A few questions about coroutines

So I’m looking to use coroutines for a light cycle I have- once it turns night time, all the lights need to have some smooth transition, so I was planning to have said coroutine run a little smoothly timed transition, probably in a for loop with a small wait time.

I was looking through coroutines and decided to use coroutine.wrap() and set that up as a function (“TurnOn”). However, trying to run this multiple times yields “cannot resume dead thread”.

This has caused me to come about a few questions that would be nice answered:

  • Can I not use a .wrap() coroutine multiple times? If I can, how would I go about doing this?
  • Once a coroutine is “dead” does that mean it is no longer running, at all, so I can create a new one without performance hits of a continously running thread?
  • Is it bad to have a few coroutines- because of the issue, I made it so that it creates a new “TurnOn” coroutine.wrap() each time it needs to be ran on another thread, but I was thinking that this would be bad, performance wise

All help appreciated :slight_smile:

3 Likes
  1. You can use coroutines several times, I use them a lot. What I generally do is something like this
local a = coroutine.wrap(function() -- i tend to name it a since i generally only need to run it once
-- do stuff
end)
a() -- call the coroutine
  1. A coroutine dies when it completes itself without yielding. You can create a new one.
  2. I don’t think they’re bad for performance. In my eyes it seems better since it runs faster.

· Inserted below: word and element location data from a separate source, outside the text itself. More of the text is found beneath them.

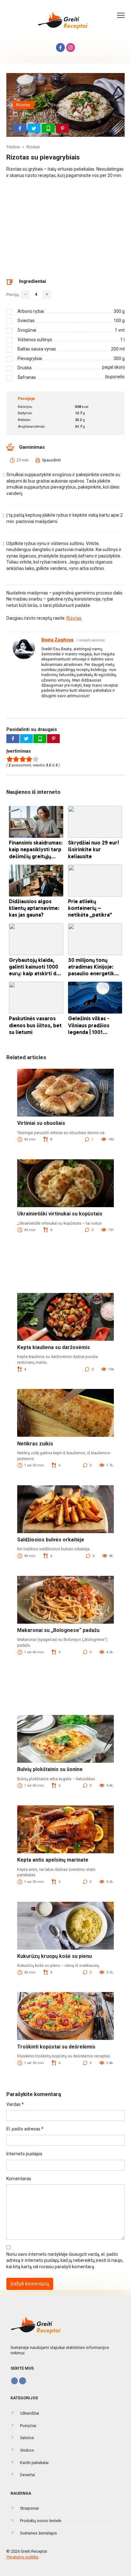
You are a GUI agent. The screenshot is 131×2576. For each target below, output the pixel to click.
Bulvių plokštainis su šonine (50, 1769)
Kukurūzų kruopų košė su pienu (54, 1956)
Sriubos (27, 2450)
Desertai (27, 2474)
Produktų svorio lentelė (40, 2520)
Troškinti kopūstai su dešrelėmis (56, 2047)
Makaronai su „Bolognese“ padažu (58, 1630)
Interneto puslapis (24, 2153)
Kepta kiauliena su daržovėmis (53, 1347)
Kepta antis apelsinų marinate (52, 1860)
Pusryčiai (28, 2425)
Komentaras (18, 2178)
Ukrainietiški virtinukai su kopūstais (59, 1214)
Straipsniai (29, 2508)
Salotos (27, 2437)
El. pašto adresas (25, 2128)
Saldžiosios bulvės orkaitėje (50, 1540)
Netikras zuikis (35, 1444)
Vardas (15, 2104)
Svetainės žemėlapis (38, 2533)
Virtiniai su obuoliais (41, 1123)
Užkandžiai (29, 2413)
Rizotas (23, 104)
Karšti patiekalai (34, 2462)
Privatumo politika (22, 2557)
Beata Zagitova (57, 639)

Coroutines are very useful. Let me give you one example. In one of my gun scripts, I have the gun shoot the ray and right before I do the damage stuff I setup and call a coroutine the formats the visible part. I do this so it doesn’t yield the code and the script can go on and calculate damage while the player gets the feedback they need.

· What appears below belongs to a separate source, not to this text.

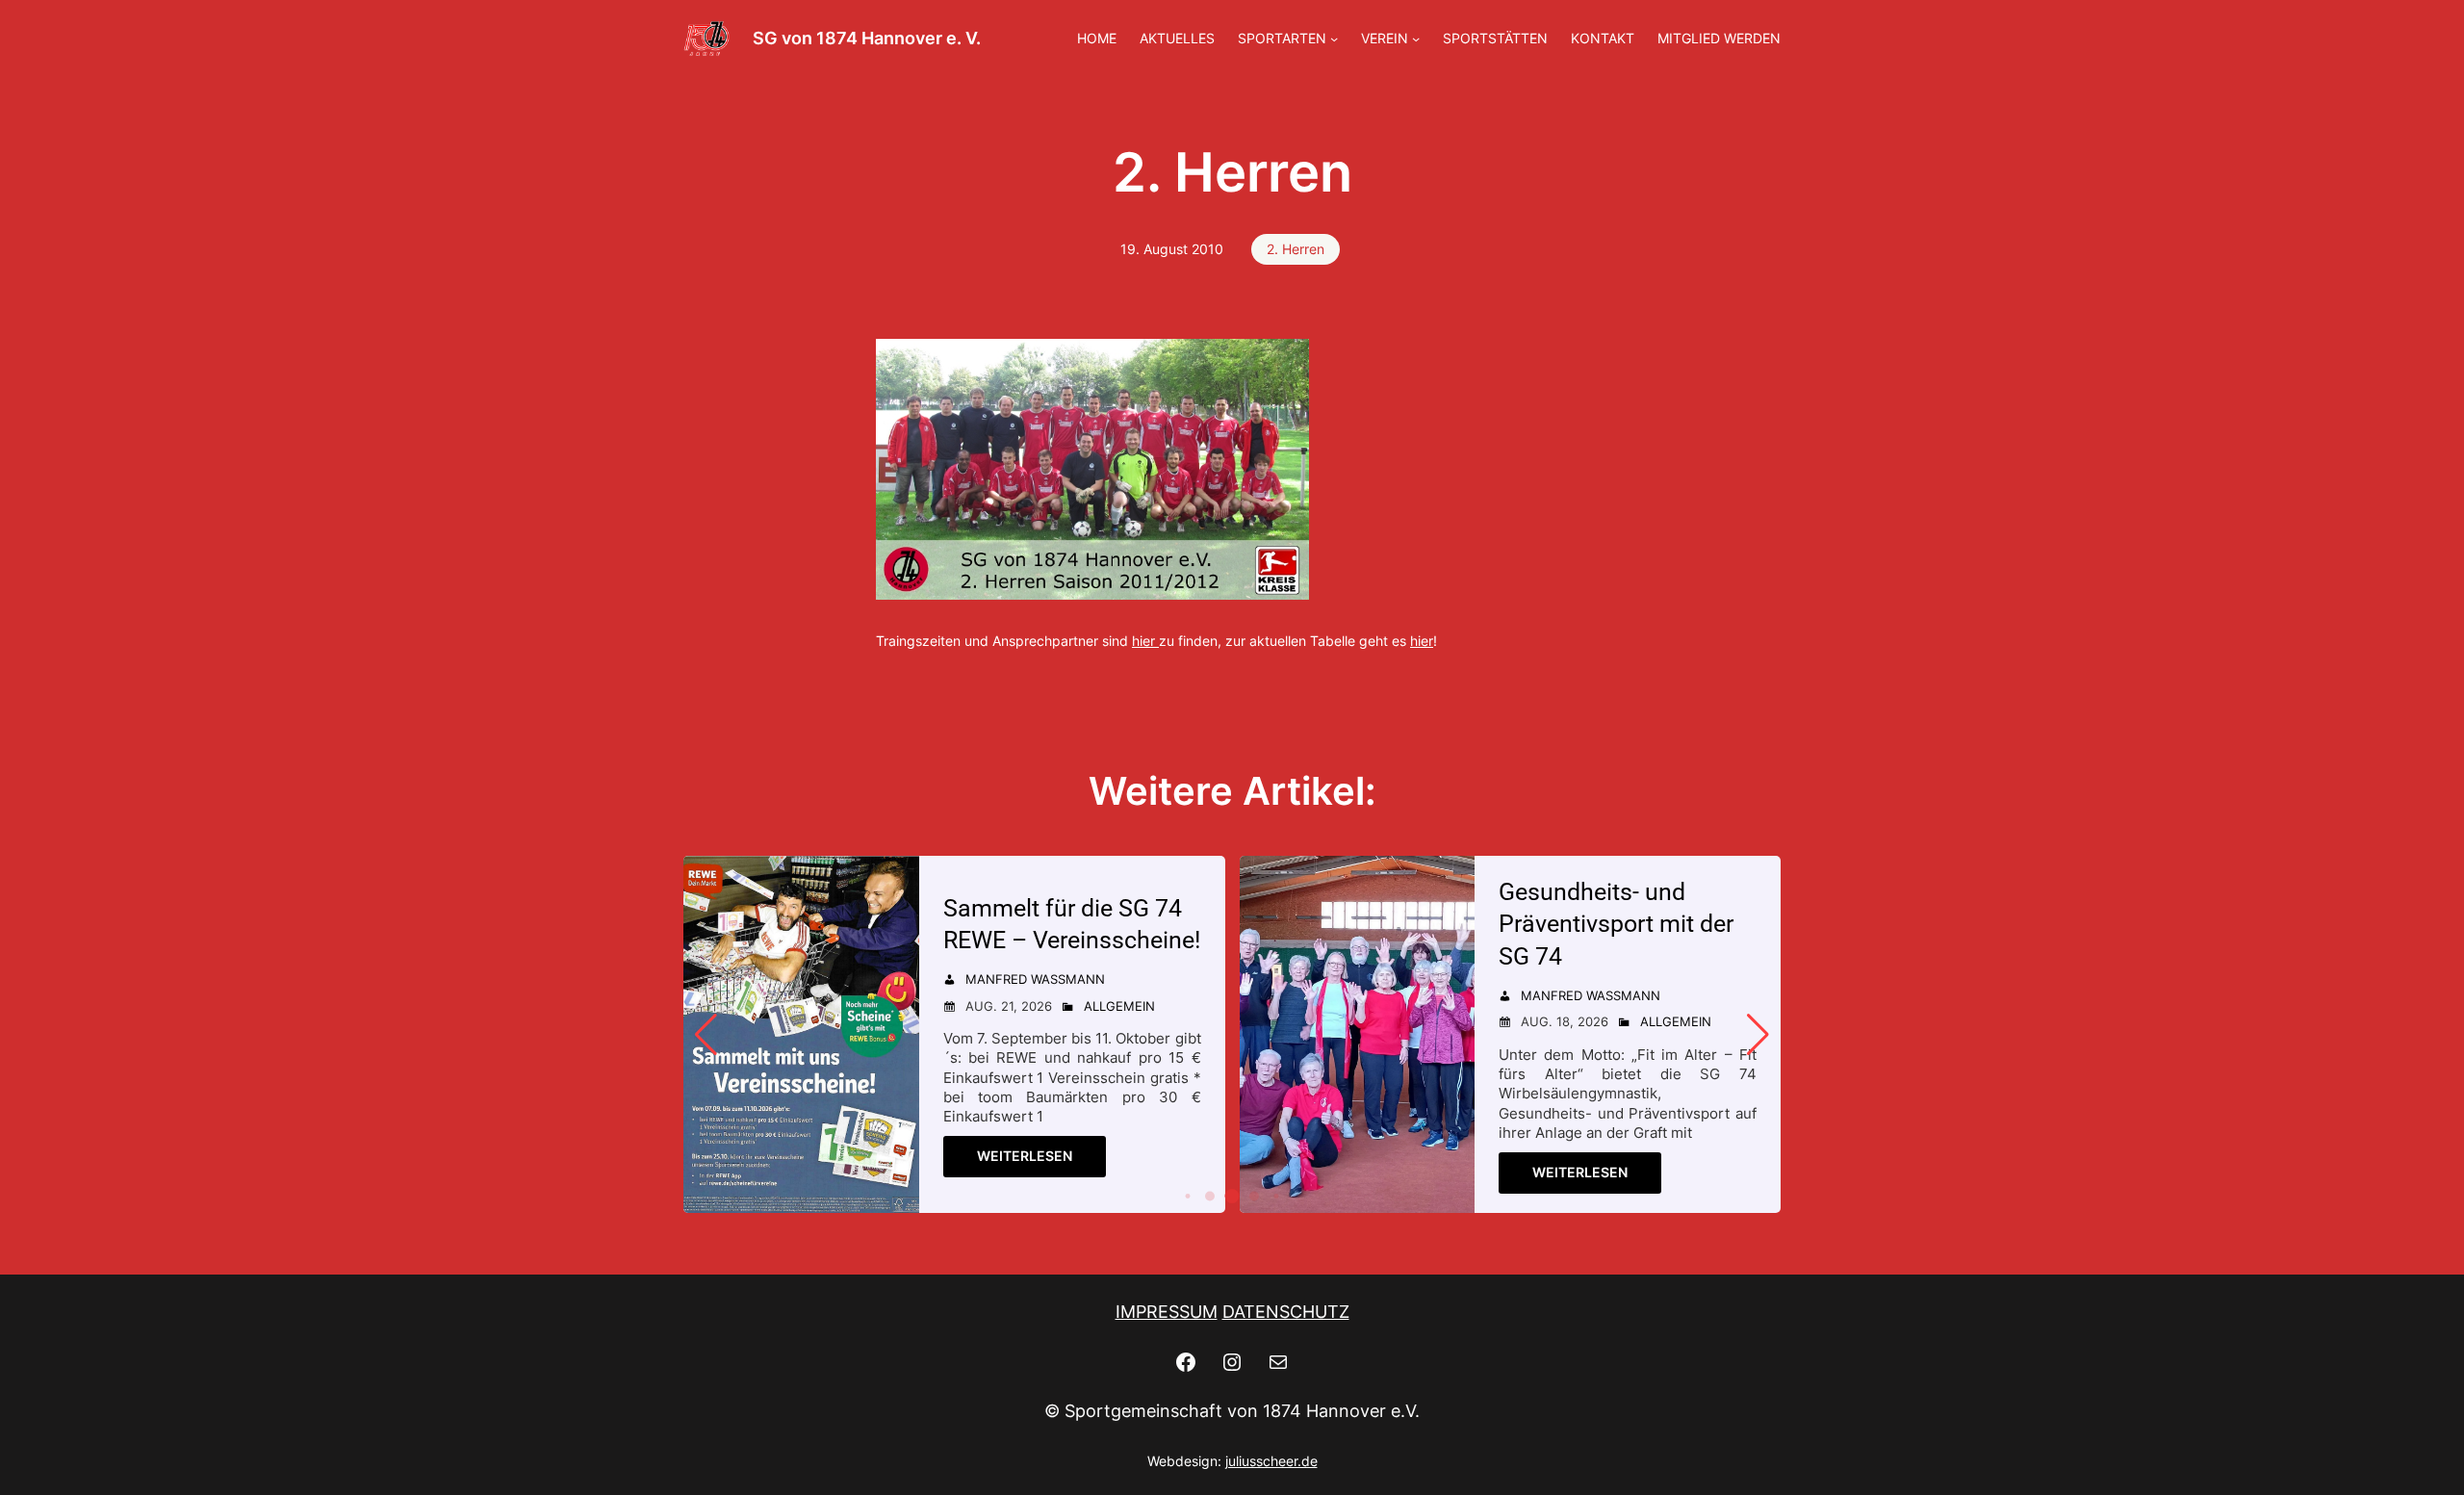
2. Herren (1295, 249)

Also, can you send your coroutine script?

3 Likes

So if I wanted to use the following coroutine multiple times, how would I do that?

local FadeIn = coroutine.wrap(function()
    print("Fading On")
    wait(2)
    print("Fading Off")
end

Would I put coroutine.yield at the end of the coroutine or outside the coroutine? I’m wanting to call this function multiple times.

If you want to call this multiple times, this is probably what I would do

local function FadeIn()
	local a = coroutine.wrap(function()
	print("Fading On")
	wait(2)
	print("Fading Off")
	end)
	a()
end

FadeIn()

The reason why I put it in a function is that so it makes the coroutine again so we don’t get the dead coroutine error since you need to call this several times. If you have any other questions, feel free to ask!

7 Likes

Cheers! That answered things pretty well. :slight_smile:

If anyone else wants to add anything, feel free

2 Likes

Hal is replying, and he probably has a better answer :eyes:

1 Like

PiL- Programming in Lua : 9.1
Wiki - Documentation - Roblox Creator Hub
Wiki Documentation - coroutine | Documentation - Roblox Creator Hub

Once a thread is dead you can no longer resume it. A thread becomes dead once it returns from the function or the function ends.

Using several threads shouldn’t be an issue, but you may want to re use the threads.

You can create a coroutine which you can call an unlimited amount of time with a while true do loop.

local coro = coroutine.wrap(function(arg)
    while true do
        --logic
        arg = coroutine.yield(--[[returns for the function]])
    end
end)

If you need a new thread, just create a new thread. If each thread is cheap (in terms of performance), you can have atleast a thousand without any issues. (just make sure they don’t stay around forever so you don’t get a memory leak)

9 Likes

Yo, I was wondering if this might cause potential data loss, or if you know it just works as intended?